Problem » Repeat the data exactly, leaving out any image.

Stored entries »
* * * * * * * * *

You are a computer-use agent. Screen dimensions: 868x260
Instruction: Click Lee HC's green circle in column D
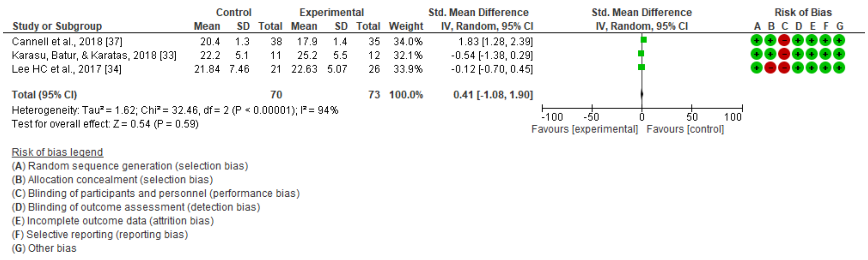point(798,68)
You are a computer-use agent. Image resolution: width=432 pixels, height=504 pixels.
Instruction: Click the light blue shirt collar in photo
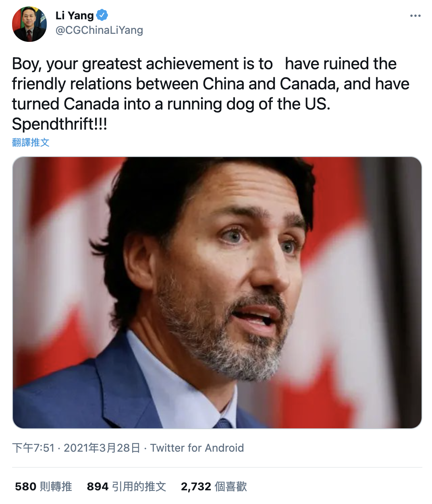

* * * * * * * * *

Answer to the problem »
You are a computer-use agent. Screen dimensions: 868x260
Instruction: Click Lee HC's green circle in column D
point(798,68)
You are a computer-use agent. Image resolution: width=432 pixels, height=504 pixels.
Instruction: Click the light blue shirt collar in photo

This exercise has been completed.